Internet Histories | 16 June
The conditions and possibilities of reading books meant for children
In the foreword to the 10th anniversary edition of Infinite Jest, Dave Eggers talks for a bit about the contrived distinction between easy books and literary ones. Literary ones make the reader work, or are experimental or literally novel in some way; easy ones are don’t, and aren’t. He ends up not really buying this argument, and I thought most people didn’t either, but then I read this piece and learned that I should be embarrassed for reading fiction meant primarily for children:
But the very ways that YA is pleasurable are at odds with the way that adult fiction is pleasurable. There’s of course no shame in writing about teenagers; think Shakespeare or the Brontë sisters or Megan Abbott. But crucially, YA books present the teenage perspective in a fundamentally uncritical way. It’s not simply that YA readers are asked to immerse themselves in a character’s emotional life—that’s the trick of so much great fiction—but that they are asked to abandon the mature insights into that perspective that they (supposedly) have acquired as adults. When chapter after chapter in Eleanor & Park ends with some version of “He’d never get enough of her,” the reader seems to be expected to swoon. But how can a grown-up, even one happy to be reminded of the shivers of first love, not also roll her eyes?

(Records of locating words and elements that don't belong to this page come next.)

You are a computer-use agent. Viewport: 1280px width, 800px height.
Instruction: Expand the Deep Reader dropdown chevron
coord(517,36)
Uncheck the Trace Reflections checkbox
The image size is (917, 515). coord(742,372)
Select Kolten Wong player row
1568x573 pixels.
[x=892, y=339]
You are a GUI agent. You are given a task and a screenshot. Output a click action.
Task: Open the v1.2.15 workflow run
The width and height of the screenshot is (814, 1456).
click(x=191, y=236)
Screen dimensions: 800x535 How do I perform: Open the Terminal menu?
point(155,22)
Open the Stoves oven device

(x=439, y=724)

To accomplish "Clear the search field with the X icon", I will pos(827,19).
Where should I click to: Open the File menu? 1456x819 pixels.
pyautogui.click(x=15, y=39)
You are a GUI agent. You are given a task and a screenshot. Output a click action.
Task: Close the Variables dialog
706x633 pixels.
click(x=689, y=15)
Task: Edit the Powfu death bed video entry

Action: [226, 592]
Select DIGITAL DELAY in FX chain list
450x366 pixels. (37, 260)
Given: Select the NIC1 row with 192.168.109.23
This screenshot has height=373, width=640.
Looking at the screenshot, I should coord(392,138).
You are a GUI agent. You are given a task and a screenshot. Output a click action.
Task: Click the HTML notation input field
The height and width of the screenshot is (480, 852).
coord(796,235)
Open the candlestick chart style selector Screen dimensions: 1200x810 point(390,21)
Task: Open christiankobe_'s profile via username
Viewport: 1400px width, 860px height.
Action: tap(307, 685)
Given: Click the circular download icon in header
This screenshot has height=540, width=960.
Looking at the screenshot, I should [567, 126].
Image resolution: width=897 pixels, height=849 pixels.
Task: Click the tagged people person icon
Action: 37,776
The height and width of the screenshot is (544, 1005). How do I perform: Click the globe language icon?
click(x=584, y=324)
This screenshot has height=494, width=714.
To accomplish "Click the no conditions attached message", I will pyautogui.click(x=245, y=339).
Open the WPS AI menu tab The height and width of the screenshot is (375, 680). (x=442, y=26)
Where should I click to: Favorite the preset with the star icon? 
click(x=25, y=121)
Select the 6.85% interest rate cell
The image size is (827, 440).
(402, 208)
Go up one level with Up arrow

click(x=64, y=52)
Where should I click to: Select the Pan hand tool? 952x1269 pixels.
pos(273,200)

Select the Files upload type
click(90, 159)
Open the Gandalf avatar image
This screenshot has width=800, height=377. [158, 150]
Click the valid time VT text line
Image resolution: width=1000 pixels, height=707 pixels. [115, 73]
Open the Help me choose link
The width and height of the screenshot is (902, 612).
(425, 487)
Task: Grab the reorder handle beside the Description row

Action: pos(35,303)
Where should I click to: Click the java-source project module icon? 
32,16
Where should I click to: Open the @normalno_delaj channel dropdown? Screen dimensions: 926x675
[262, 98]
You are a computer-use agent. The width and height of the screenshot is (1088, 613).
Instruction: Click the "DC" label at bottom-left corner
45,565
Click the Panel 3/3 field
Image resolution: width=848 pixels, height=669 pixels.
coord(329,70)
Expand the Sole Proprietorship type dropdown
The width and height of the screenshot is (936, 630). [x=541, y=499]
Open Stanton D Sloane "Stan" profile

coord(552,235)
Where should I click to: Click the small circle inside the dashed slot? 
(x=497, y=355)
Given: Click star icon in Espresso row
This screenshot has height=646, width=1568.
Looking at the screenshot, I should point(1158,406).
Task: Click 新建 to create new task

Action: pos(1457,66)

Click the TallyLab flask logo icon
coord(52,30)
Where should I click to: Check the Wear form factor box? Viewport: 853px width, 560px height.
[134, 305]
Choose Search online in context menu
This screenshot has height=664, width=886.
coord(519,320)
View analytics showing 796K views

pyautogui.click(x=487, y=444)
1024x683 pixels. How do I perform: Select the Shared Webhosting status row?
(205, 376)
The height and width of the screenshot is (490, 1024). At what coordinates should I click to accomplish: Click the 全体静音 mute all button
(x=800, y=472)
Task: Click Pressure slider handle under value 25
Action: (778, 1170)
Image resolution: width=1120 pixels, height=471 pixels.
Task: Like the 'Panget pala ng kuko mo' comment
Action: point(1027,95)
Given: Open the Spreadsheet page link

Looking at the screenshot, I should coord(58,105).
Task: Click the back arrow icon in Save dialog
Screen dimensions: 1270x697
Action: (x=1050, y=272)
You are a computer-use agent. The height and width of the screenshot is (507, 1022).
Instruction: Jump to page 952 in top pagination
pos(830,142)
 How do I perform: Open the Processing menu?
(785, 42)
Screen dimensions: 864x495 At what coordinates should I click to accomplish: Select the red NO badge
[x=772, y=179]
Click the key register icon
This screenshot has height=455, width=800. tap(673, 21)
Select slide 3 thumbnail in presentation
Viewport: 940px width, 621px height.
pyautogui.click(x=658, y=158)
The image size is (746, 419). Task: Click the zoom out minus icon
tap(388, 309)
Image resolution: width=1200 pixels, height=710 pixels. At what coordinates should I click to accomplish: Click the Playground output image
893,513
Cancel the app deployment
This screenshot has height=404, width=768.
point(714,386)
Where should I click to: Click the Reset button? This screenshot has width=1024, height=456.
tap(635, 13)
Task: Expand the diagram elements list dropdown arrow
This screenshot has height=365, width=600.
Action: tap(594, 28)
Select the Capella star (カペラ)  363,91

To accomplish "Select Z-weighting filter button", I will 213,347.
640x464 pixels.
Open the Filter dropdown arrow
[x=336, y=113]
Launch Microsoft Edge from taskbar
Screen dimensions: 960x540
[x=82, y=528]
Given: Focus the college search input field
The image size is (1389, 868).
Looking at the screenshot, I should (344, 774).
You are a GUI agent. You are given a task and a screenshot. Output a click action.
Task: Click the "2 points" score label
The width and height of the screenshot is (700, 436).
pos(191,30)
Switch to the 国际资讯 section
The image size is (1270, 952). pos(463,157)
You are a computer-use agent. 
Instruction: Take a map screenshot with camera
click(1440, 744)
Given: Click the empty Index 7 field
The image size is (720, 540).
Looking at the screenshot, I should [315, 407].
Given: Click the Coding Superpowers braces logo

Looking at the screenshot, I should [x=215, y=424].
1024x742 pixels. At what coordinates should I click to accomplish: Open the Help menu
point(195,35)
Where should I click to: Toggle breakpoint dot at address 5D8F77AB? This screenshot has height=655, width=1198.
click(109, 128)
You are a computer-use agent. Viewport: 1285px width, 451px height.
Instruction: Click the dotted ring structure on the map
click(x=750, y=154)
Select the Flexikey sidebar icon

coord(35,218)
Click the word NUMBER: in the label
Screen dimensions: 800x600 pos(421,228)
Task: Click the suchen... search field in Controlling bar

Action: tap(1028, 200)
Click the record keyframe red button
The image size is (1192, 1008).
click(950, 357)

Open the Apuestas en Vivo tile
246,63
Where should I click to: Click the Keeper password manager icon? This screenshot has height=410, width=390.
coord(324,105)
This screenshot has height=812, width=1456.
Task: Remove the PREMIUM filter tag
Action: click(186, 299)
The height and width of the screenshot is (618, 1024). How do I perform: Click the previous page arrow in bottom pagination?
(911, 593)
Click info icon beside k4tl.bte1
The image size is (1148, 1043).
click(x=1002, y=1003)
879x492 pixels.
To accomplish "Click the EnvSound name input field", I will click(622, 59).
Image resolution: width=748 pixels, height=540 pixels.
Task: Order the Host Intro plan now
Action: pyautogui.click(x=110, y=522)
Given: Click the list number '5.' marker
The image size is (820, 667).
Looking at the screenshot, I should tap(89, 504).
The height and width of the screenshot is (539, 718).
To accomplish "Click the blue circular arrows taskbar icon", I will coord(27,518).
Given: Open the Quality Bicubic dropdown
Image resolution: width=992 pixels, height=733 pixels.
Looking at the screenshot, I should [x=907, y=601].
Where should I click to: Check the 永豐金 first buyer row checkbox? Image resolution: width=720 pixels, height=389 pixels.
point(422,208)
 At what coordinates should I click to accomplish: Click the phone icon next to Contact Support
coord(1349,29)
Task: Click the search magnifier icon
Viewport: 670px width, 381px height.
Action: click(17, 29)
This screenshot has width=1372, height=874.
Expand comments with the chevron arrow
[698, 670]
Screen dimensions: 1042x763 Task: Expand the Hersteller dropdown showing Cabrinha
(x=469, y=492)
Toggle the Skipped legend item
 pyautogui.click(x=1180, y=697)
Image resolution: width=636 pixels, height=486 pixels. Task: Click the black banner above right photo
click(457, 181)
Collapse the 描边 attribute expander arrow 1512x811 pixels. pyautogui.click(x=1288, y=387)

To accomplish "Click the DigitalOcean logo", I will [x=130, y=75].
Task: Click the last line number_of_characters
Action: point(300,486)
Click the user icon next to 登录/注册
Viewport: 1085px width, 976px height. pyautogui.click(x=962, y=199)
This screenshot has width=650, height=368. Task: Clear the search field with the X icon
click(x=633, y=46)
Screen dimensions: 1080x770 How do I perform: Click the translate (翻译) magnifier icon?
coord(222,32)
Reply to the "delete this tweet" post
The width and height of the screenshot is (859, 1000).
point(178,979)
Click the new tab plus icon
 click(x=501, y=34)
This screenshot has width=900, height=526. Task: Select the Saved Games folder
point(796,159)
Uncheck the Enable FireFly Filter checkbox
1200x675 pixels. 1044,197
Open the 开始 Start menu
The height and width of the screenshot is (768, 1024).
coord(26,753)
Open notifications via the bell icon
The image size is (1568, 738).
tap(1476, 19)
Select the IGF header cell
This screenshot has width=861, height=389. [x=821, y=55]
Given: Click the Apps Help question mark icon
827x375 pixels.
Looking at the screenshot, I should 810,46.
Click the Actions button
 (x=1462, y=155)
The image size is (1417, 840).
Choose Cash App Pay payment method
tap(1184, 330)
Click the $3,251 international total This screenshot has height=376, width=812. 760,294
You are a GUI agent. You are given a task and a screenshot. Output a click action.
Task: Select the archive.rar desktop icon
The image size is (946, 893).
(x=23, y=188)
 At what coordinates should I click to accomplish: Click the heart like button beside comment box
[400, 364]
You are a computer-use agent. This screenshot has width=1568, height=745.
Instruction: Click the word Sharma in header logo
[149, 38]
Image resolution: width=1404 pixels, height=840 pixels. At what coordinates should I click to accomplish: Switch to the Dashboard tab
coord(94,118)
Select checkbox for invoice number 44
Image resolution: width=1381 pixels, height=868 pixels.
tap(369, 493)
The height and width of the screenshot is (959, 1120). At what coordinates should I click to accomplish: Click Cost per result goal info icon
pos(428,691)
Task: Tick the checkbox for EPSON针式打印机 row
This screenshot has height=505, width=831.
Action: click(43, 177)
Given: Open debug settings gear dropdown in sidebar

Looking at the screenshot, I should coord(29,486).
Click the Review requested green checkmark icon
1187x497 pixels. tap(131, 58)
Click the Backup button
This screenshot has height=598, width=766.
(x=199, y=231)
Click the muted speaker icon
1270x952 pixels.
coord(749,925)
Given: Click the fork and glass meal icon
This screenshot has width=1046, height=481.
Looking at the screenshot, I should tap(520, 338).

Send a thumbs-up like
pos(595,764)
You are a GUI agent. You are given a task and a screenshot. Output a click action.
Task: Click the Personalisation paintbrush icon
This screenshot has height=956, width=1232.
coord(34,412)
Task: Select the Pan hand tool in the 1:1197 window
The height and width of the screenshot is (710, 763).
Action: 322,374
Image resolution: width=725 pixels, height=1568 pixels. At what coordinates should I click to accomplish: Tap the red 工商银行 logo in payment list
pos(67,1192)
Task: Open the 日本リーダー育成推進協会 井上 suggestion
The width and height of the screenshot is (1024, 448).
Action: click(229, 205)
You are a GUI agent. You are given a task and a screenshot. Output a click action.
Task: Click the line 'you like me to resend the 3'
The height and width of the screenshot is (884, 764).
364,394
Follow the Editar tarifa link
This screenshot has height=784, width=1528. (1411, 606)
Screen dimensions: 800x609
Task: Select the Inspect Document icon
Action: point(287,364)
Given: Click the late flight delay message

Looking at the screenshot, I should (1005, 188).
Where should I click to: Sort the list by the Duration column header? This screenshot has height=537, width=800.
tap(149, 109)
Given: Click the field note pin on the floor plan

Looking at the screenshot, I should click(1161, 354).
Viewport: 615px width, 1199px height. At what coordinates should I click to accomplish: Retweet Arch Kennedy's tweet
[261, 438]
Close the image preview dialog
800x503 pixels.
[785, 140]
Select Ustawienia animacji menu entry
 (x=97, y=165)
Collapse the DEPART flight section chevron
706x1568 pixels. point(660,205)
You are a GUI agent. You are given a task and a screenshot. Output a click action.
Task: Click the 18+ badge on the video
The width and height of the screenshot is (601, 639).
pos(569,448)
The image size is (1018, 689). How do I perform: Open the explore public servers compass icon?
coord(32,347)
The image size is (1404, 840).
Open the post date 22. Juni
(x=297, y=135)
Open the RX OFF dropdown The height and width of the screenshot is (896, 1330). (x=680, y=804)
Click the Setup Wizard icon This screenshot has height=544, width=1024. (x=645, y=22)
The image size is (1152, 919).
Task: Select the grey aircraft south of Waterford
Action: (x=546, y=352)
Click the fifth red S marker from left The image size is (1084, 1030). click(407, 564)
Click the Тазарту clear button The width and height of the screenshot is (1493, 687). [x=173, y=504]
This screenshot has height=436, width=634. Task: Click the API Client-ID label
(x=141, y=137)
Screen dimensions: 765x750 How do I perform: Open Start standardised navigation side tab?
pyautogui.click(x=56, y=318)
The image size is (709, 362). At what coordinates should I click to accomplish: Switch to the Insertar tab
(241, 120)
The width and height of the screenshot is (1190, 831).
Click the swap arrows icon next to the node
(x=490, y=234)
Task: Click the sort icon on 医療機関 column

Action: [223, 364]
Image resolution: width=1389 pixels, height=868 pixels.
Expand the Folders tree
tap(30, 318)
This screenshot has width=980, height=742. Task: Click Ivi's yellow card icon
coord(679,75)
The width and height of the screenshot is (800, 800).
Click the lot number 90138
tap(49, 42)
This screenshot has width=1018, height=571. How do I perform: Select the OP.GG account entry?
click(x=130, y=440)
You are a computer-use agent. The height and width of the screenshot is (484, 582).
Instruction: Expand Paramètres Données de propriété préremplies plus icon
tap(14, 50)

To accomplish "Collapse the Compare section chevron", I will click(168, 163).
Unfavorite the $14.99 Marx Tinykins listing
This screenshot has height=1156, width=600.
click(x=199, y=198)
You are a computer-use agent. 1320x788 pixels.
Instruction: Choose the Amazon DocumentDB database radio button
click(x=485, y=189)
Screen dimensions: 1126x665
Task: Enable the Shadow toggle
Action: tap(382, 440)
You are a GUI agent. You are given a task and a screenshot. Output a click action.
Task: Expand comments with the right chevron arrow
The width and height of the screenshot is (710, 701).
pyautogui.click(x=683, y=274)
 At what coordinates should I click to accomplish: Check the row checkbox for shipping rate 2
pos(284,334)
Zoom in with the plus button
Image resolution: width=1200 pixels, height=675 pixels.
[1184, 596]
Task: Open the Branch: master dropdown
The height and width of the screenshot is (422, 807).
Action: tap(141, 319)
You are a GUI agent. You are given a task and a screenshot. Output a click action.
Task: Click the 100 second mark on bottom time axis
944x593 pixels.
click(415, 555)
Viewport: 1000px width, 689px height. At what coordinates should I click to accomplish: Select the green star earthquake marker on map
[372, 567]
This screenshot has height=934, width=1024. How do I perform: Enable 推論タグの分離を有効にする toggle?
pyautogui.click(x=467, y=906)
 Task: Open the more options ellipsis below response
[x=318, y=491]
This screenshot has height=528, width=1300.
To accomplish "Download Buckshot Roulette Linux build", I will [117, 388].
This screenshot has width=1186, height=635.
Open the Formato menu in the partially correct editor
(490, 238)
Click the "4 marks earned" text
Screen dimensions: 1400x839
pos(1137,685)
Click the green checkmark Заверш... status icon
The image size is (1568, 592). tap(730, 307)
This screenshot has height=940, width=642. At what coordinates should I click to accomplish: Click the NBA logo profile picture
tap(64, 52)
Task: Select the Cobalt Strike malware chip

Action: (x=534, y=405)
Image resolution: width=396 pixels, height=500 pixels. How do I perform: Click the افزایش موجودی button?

Rough. The most recent ‘YA’ fiction I’ve read was The Hunger Games, and I thoroughly enjoyed it – not as a book meant for children, simply as a book I was reading. I thought the writing wasn’t bad, and figured if my kid sister – who’d insisted I read it before we went to see the movie – was picking up some of the subtextual messages of female empowerment, well, that was probably a good thing, but no less a good thing than for anyone of any age reading it and taking away those same messages. Anyway, this amazing response from a writer of YA fiction rebuts it incredibly satisfactorily:
“YA is formulaic, worthless dreck,” she said, transforming into a vampire.
She bared her fangs.
“I’m 170 years old,” she said, and blew some smoke into my face.
“How could you?” I asked. “You know that nicotine caused my cancer.”
“Mine too,” she said. “Mine too.”
“Back to your article,” I said. “I think it annoyed me because you complained we live in an era of ‘read whatever you want,’ but the truth is that era has never existed, Ruth. Ever since the printing press democratized access to prose, the bourgeoisie has strived to vilify popular writing in order to elevate itself above commoners.”